- TASK MATERIAL -
## begin
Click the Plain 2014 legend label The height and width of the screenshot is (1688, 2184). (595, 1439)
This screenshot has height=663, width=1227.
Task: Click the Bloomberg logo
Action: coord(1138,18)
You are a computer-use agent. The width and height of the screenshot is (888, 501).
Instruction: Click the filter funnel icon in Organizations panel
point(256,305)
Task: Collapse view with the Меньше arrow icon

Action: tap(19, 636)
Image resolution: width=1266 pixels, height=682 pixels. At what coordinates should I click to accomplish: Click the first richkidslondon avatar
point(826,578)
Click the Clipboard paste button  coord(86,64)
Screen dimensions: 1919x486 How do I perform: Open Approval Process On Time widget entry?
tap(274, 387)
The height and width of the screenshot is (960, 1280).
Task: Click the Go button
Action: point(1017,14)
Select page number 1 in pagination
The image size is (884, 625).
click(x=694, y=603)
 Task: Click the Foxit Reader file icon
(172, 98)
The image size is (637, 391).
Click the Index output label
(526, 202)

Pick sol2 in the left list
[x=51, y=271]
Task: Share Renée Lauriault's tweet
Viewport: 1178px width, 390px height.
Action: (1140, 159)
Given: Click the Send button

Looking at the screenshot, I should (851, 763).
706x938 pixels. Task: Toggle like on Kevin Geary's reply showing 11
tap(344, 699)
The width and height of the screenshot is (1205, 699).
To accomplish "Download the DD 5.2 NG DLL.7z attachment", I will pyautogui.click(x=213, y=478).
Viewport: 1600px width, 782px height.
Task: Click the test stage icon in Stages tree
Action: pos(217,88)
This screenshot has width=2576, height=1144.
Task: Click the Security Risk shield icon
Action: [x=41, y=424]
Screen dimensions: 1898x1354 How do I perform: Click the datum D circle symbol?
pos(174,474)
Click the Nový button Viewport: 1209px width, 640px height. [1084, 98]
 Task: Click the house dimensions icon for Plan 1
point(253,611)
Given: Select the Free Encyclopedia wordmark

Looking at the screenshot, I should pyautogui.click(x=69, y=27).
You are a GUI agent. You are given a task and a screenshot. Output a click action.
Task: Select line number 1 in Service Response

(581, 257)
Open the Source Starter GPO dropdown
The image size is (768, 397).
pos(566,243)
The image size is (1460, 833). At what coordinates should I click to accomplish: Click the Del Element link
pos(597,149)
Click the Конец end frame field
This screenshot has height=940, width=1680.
## end
- REQUIRED WORK -
Reproduce the items verbatim, from the first line through the line that contains "Click the Clipboard", inclusive.

- IN RESPONSE -
Click the Plain 2014 legend label The height and width of the screenshot is (1688, 2184). (595, 1439)
This screenshot has height=663, width=1227.
Task: Click the Bloomberg logo
Action: coord(1138,18)
You are a computer-use agent. The width and height of the screenshot is (888, 501).
Instruction: Click the filter funnel icon in Organizations panel
point(256,305)
Task: Collapse view with the Меньше arrow icon

Action: tap(19, 636)
Image resolution: width=1266 pixels, height=682 pixels. At what coordinates should I click to accomplish: Click the first richkidslondon avatar
point(826,578)
Click the Clipboard paste button  coord(86,64)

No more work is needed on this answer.